The homosexual plaintiffs quickly appealed Pérez-Giménez’s decision to the Boston-based First Circuit Court of Appeals, which gave Puerto Rico until last Friday to respond.

On the day of the deadline, the territory announced that it has reversed its stance on marriage, and will no longer defend the marriage law against court challenges.

“It [is] neither fair nor correct to defend the constitutionality of that law,” Justice Secretary César Miranda said Friday. “Same-sex couples cannot get married and therefore do not have access to those rights.
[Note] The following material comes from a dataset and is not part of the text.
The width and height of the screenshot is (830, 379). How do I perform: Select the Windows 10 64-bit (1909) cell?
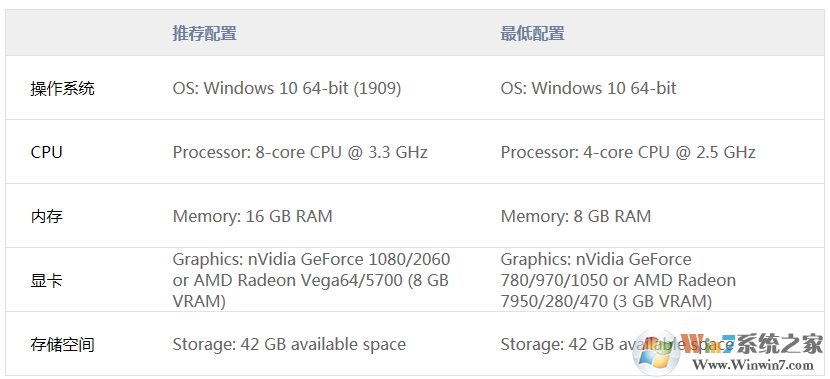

They should be available to all those who love each other, who take care of each other, who work and contribute to this society like everyone else.”

Puerto Rican Governor Alejandro Garcia Padilla, a Democrat, said that for him, the reversal was a personal decision.

The governor is a practicing Catholic whose faith teaches him that marriage is a union between a man and a woman, and he has long defended the island’s law as an expression of that fundamental truth.

But as an increasing number of federal courts forcibly redefine marriage to include same-sex couples, Garcia Padilla said he feels there is an “undeniable consensus” that laws restricting the institution to opposite-sex couples are “discriminatory.”

“Everyone knows my religious beliefs, but it's not up to political leaders to impose our creeds,” Garcia Padilla said. “We have to push for the progress of civil and human rights under equal conditions for everyone.”

The surprise turnaround by Puerto Rican leadership sparked outrage among supporters of marriage and family across the island.

“This is a slap in the face to Puerto Rican society,” lawmaker Maria Milagros Charbonier told Yahoo! News. “The government should not be playing around with issues as delicate as that of family, which is the cornerstone of our island.”

The Roman Catholic Archbishop of San Juan, Roberto Gonzalez Nieves, called the decision “very regrettable and concerning.”

“Pope Francis has labeled this type of imposition on the part of a government as ideological colonization,” Gonzalez Nieves said. He called for a referendum to allow the Puerto Rican people to have a say in whether or not their society changes the definition of marriage.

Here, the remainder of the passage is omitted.